Optimismo, esperanza y corazón
Publicado el 11/08/2020 a las 08:17
Es conocida la anécdota de que cuando Vicente Ferrer llegó a Anantapur, una de las zonas más desérticas de la India, en compañía de Anna Ferrer y otro compañero, en una casa vacía y medio derruida encontraron una inscripción en la pared con la inscripción “Espera un milagro”. Hoy, Vicente, su mujer y toda su organización han conseguido hacer realidad ese milagro.
Él creía en la Providencia, esperar en ella y hacer. Era un hombre de acción, otros quizá no actuamos, pero su modelo, sus ideas, pueden ayudar a transitar en estos tiempos de turbulencias, como el mismo Vicente expresaba. Las frases, las enseñanzas de Vicente siguen siendo hoy especialmente valiosas ahora que en todo el mundo, también en India, afrontamos una enfermedad que nos afecta a todos y con más fuerza a quien menos tiene, tanto allí como aquí, como en cualquier parte del mundo.
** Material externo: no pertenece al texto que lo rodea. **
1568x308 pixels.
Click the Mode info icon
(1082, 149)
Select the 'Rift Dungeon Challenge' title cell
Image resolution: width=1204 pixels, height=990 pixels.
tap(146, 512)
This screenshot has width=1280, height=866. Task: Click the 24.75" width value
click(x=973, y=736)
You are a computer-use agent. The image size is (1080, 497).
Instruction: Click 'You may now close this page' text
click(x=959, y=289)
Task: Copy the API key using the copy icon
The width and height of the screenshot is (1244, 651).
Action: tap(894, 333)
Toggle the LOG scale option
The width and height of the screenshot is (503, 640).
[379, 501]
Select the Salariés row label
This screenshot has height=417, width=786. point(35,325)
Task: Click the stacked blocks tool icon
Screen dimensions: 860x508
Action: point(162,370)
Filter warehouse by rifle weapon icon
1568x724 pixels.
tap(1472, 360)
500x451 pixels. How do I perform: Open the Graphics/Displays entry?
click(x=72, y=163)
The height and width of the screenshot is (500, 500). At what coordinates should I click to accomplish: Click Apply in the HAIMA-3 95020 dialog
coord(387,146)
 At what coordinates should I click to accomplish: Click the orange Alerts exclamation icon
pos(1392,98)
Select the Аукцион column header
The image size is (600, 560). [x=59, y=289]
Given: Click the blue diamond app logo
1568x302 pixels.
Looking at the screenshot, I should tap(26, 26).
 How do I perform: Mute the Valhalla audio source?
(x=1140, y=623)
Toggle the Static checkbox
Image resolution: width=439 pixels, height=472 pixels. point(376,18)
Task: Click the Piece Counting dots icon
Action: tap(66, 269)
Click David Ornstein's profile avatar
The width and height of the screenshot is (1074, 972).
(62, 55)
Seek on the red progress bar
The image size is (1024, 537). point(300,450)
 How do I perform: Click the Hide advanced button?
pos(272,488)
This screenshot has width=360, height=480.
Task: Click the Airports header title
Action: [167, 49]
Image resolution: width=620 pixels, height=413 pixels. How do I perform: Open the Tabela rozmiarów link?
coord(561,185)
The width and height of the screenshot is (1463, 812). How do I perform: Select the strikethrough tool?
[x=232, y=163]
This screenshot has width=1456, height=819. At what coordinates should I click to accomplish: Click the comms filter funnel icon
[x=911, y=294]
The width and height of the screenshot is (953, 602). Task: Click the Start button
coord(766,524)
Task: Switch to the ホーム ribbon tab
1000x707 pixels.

Sin embargo, en todas sus charlas, sus conferencias, tanto Anna como su hijo Moncho han mantenido el optimismo, incluso ahora que la enfermedad golpea de cerca, por eso, para mí es siempre un referente y un espejo en el que mirar.
Yo, que nací prematuro con muy poco peso, con parálisis cerebral ,para algunos en su momento también fui un milagro. La Fe de mis padres, los cuidados de un excelente equipo médico y el apoyo de mi familia y amigos, empezando por mi gemelo, han hecho que hoy haya conseguido una vida autónoma, independiente. Sirvan estas líneas como agradecido homenaje a todos ellos.
Hasta hace unos meses trabajé en ASPACE como técnico de prevención de riesgos laborales; hace algo menos de un año decidí tomar otro rumbo que en parte se truncó con la aparición de la enfermedad que a todos nos asusta y nos genera tanta incertidumbre. Ahora se abren nuevos caminos y horizontes por explorar y recorrer.
Quiero con esta carta mandar un mensaje de optimismo y esperanza, porque casi todo en la vida se puede superar.
Conozco compañeras y compañeros maravillosos que han afrontado enormes dificultades siempre con una sonrisa y siempre insistiendo en que son capaces de afrontar lo que les venga delante, solo necesitan el apoyo de las instituciones y de la sociedad y tener un altavoz para poder expresar sus demandas, sus temores, sus esperanzas y alegrías. Hacernos visibles como bien señala la profesora Pilar Gomiz. El optimismo, la esperanza, la alegría y el corazón lo ponemos nosotros, tenemos de sobra.
Confío y deseo que no tengamos que volver a la situación de confinamiento de marzo y abril pero, en caso de que así fuera solicito de los gestores políticos y de quienes toman las decisiones que no consideren a los mayores, y a quienes tienen alguna discapacidad, como los últimos de quien preocuparse. La valía no se mide por los recursos que podemos generar, o el coste que los cuidados requieren, sino por lo que podemos enriquecer al otro como ser humano.
Las personas mayores y también las personas con discapacidad (aunque sean niños y niñas que requieren educación especial o bien recursos suficientes en una educación normalizada que puedan favorecer su inclusión, no es incompatible un sistema con otro) podemos aportar mucho de valor y una gestión que favorezca la inclusión de las personas en lugar de apartarlas, hace que seamos mucho más sanos como sociedad.